Is Atlas Bejca Teak Right for Your Project?
- Right for warm mid-tone wood facades: A natural teak board read on full elevations, plinths, porches, or interior feature walls within ATLAS ETICS / ROKER systems.
- Deeper brown alternative: The Atlas Bejca Walnut 4L delivers a darker, richer wood tone for more dramatic facades, using the same two-coat method.
- Lighter Scandi alternative: The Atlas Bejca Birch 4L produces a pale, Scandinavian timber look — useful for north-facing elevations where dark tones absorb less light than you want.
- Smooth concrete look instead: If the design moves away from wood, Atlas Cermit WN smooth render can be finished without stamp or sealer for a clean concrete-effect facade.
FAQ — Atlas Bejca Teak Coverage, Compatibility, Ordering
How much Atlas Bejca Teak do I need for my project?
Each 4-litre tin covers 26–40 m² per coat depending on render porosity and stamp depth. For a standard two-coat finish on moderately absorbent Cermit WN, plan for roughly 13–20 m² of completed facade per tin. Measuring elevations in advance and adding one spare tin for projects above 30 m² keeps the wet edge live without an emergency reorder.
Can I mix Bejca colours on the same facade for a multi-tone effect?
Blending two Bejca shades on the same panel produces layered, weathered grain — a teak first coat with a lighter birch top coat reads as sun-faded timber, which suits some heritage and coastal aesthetics.

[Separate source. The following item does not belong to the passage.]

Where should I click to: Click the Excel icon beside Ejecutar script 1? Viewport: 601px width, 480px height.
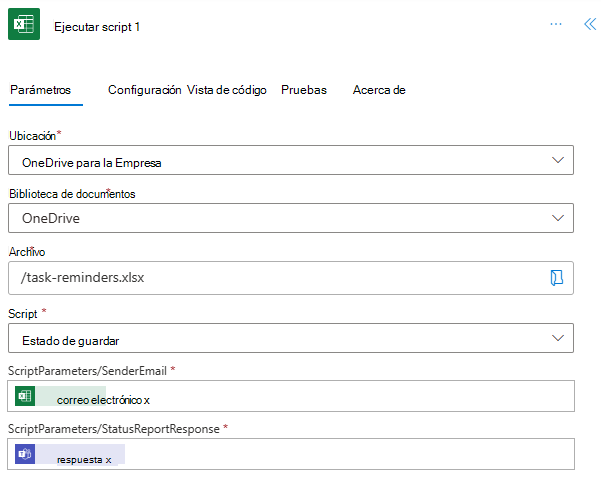24,26
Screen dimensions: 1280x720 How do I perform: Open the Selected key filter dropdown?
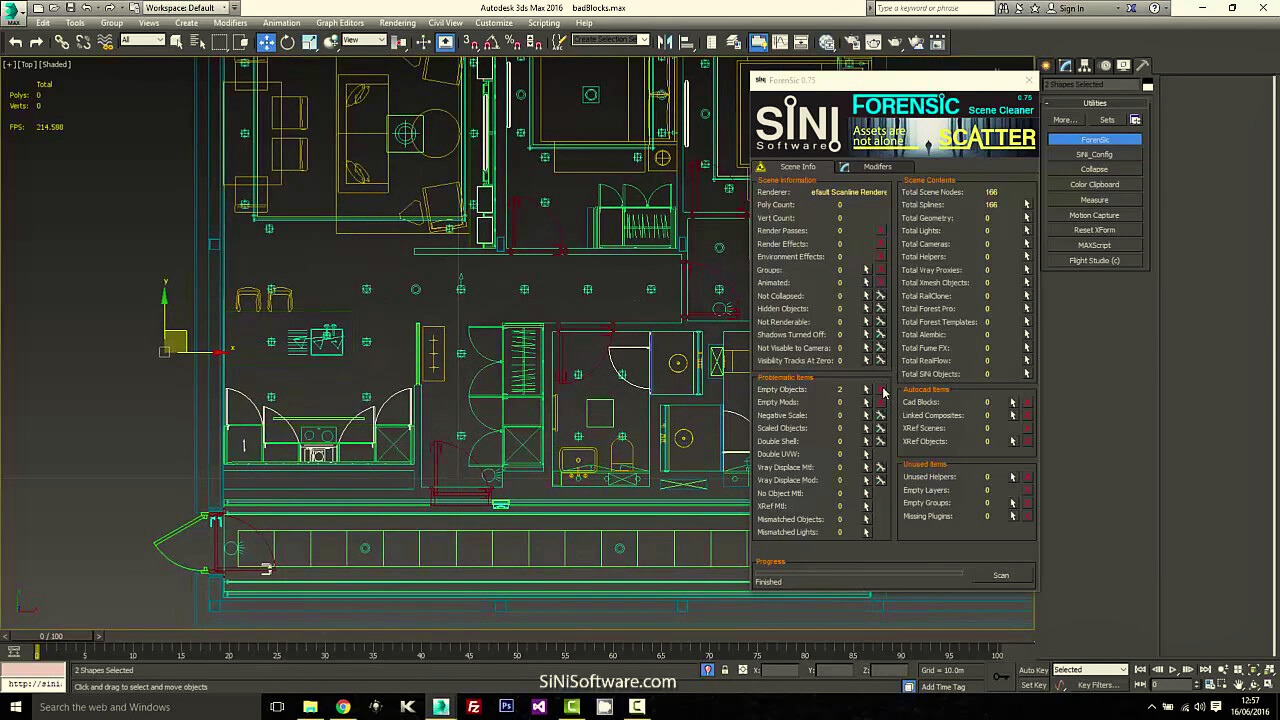click(1090, 670)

Trial the chosen combination on a stamped sample board first, since the cured-render shade affects how the two pigments interact.

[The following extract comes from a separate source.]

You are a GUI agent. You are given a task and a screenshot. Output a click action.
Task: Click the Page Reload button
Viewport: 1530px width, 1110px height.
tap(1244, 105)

Is Atlas Bejca Teak suitable for interior feature walls?
Atlas Bejca works on gypsum render, plasterboard, and interior mineral render, making it usable in reception areas, restaurant interiors, and residential feature walls. The low-VOC, water-based formula keeps the workspace comfortable during application and avoids the fire and moisture concerns associated with real timber cladding in interior settings.
How long does the teak colour hold on a UK exterior facade?
UV-stable pigments and the hydrophobic silicone-resin film maintain colour fidelity for around 5–12 years under typical UK weathering, depending on elevation exposure and orientation. Low-pressure water cleaning removes surface deposits and refreshes the finish, with no specialist re-staining cycle of the kind real timber requires.
What temperature range can I apply Atlas Bejca Teak in?
Application runs between +5 °C and +25 °C, with no rain forecast for 24 hours after the final coat. Working at the warmer end shortens the recoat interval and tightens the wet-edge window, so plan section sizes accordingly during UK summer afternoons. Outside this band, dispersion of the silicone-resin binder is compromised and full hydrophobic performance is not guaranteed.
Is Atlas Bejca Teak compatible with ETICS and ROKER EWI systems?
Atlas Bejca Teak is specified as the finish layer within ATLAS ETICS and ATLAS ROKER external wall insulation systems, both BBA-certified build-ups. Specifying the sealer alongside the certified render and adhesive components keeps the finished wood-effect facade inside the manufacturer-certified system rather than as an out-of-system aesthetic add-on.